Reproduce word for word the part of the records that runs from the line with "Click the CONNECTION" to the line with "will click(x=53, y=369).", including both of those lines.

:: Records provided

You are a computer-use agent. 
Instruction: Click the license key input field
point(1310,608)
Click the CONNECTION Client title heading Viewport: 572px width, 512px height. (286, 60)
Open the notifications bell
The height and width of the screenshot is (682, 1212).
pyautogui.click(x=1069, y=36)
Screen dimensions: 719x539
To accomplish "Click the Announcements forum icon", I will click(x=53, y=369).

::::
:: Records provided

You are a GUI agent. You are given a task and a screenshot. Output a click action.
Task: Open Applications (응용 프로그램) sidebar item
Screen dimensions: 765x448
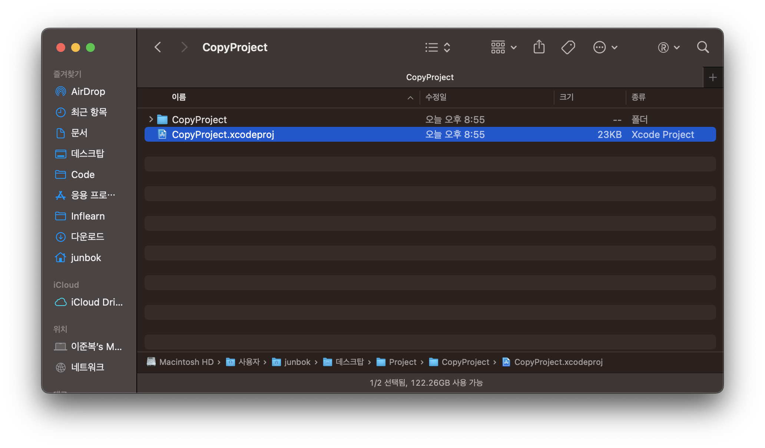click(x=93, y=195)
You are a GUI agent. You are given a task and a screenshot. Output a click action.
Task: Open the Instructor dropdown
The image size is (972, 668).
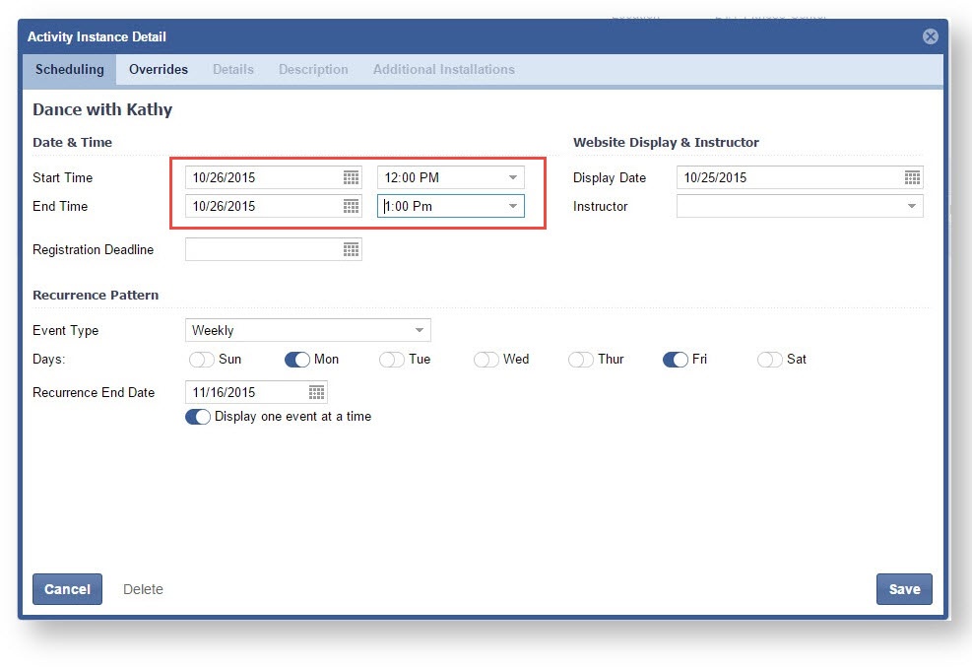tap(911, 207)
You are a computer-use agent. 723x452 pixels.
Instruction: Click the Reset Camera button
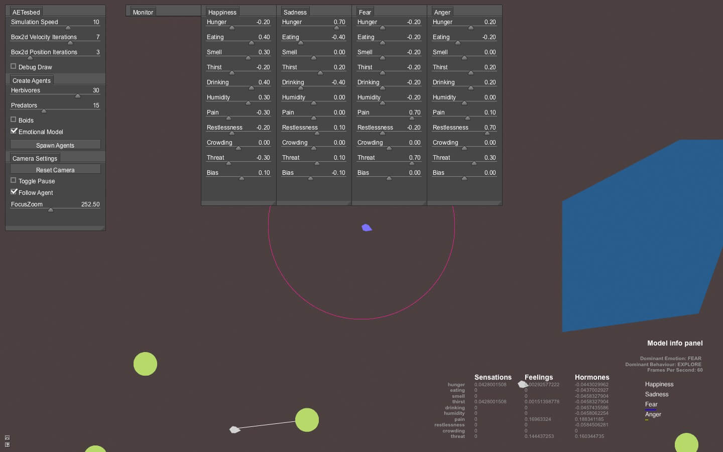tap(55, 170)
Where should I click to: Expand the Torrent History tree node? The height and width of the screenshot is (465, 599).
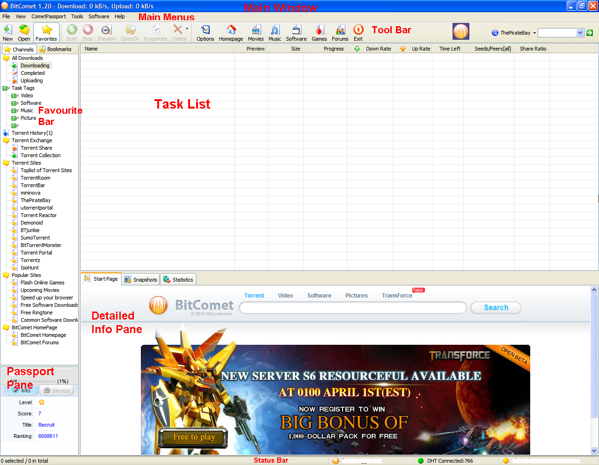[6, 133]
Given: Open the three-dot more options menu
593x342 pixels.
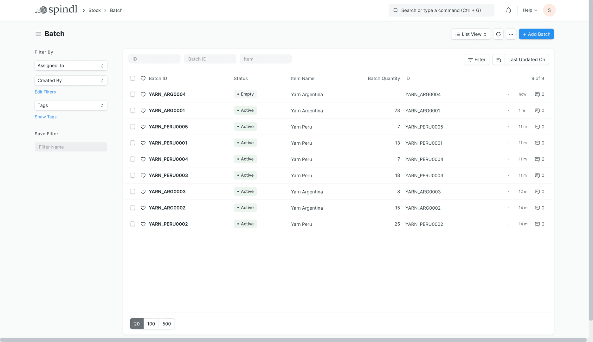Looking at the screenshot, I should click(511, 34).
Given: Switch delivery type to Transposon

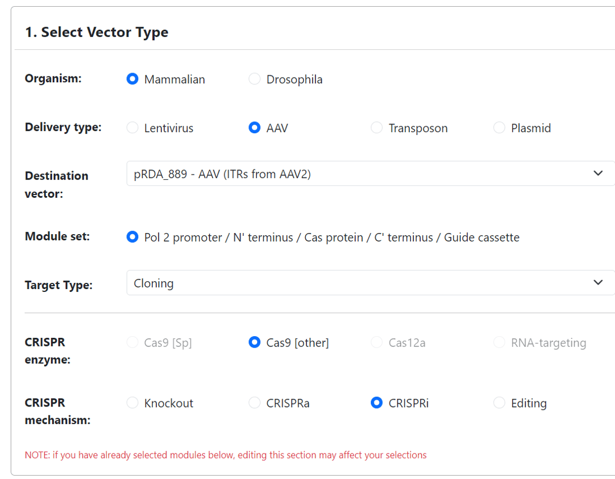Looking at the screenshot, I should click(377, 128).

::::

__Output of the exercise__:
Click the CONNECTION Client title heading Viewport: 572px width, 512px height. (286, 60)
Open the notifications bell
The height and width of the screenshot is (682, 1212).
pyautogui.click(x=1069, y=36)
Screen dimensions: 719x539
To accomplish "Click the Announcements forum icon", I will click(x=53, y=369).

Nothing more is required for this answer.